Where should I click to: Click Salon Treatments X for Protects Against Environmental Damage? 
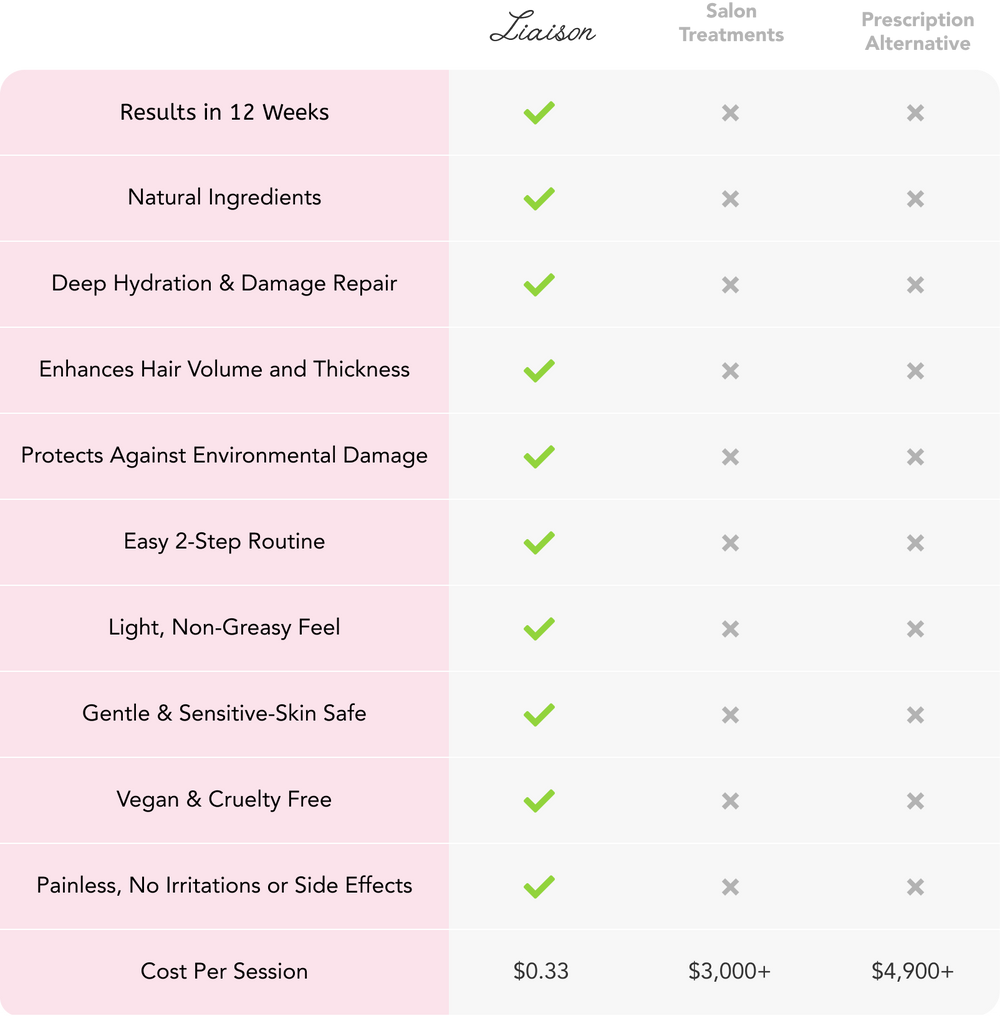tap(730, 457)
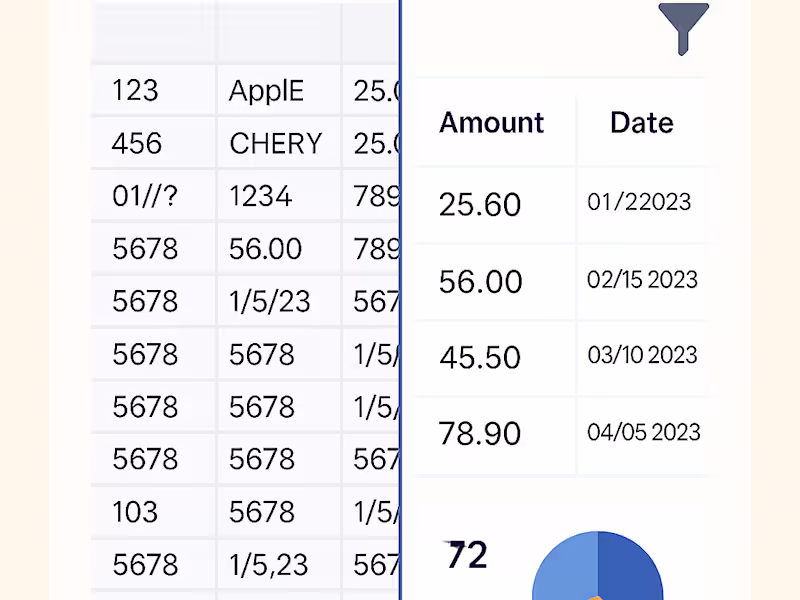Select the 45.50 amount cell
This screenshot has height=600, width=800.
[x=480, y=357]
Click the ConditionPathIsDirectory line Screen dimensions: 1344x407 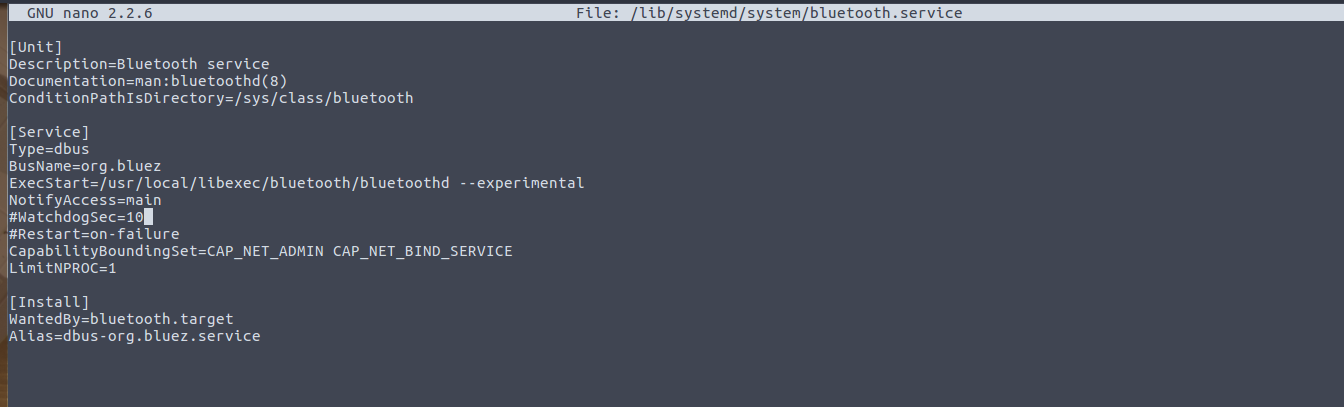(x=211, y=98)
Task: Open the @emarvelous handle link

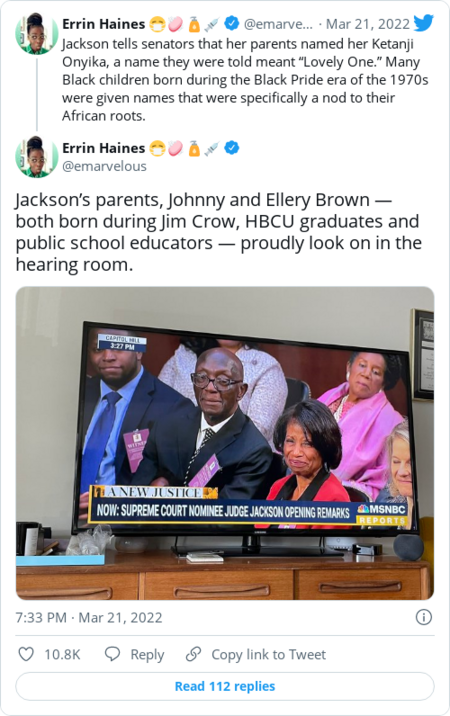Action: (x=104, y=166)
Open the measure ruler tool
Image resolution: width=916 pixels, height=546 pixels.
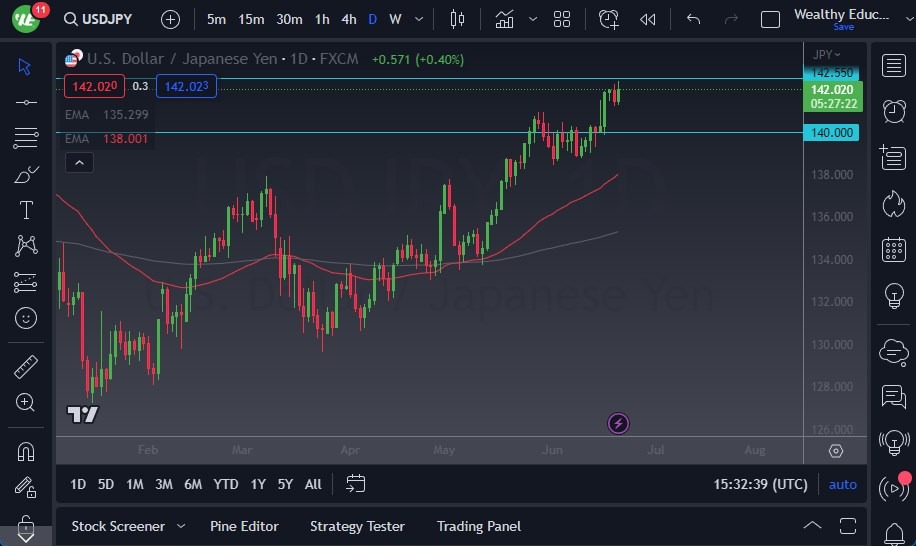tap(26, 367)
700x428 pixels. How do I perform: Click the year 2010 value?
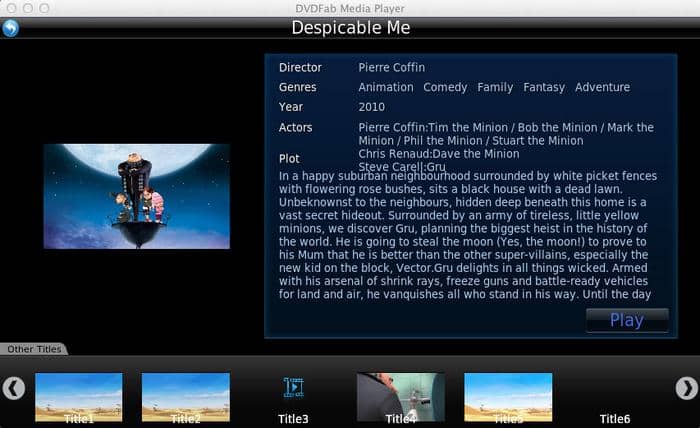click(371, 107)
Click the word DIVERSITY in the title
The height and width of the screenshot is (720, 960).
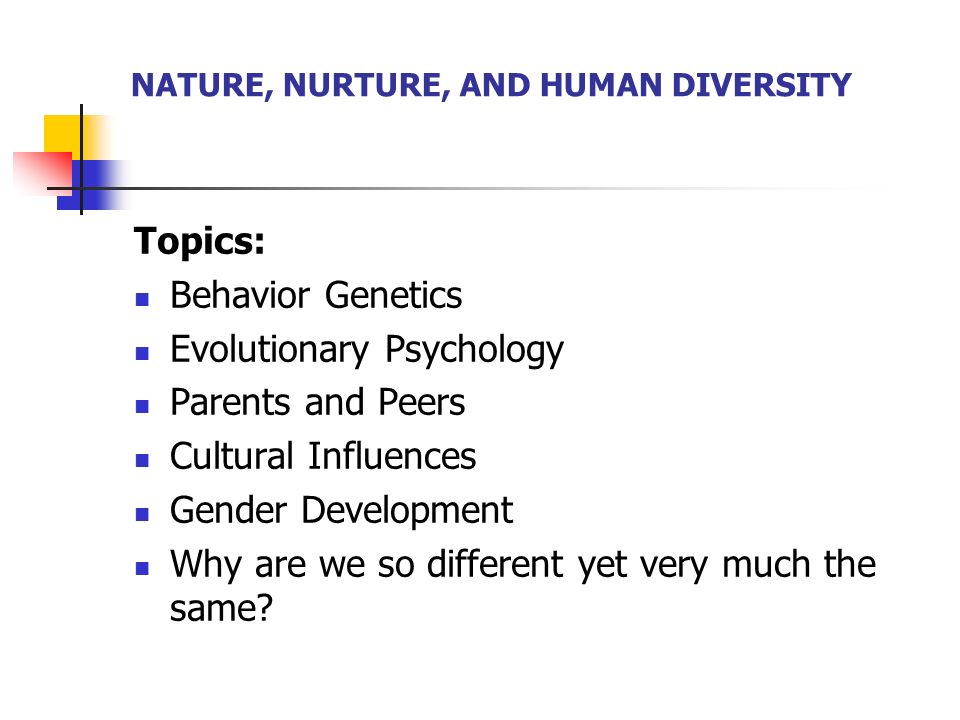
◇ ◇ ◇ ◇
**Directions for this task**
From the line with "Open the measure ruler tool" down to the end of the entries, retype each line exactly as written, but drop the pictures.

**Answer box**
Open the measure ruler tool
Image resolution: width=916 pixels, height=546 pixels.
tap(26, 367)
700x428 pixels. How do I perform: Click the year 2010 value?
click(371, 107)
Click the word DIVERSITY in the title
The height and width of the screenshot is (720, 960).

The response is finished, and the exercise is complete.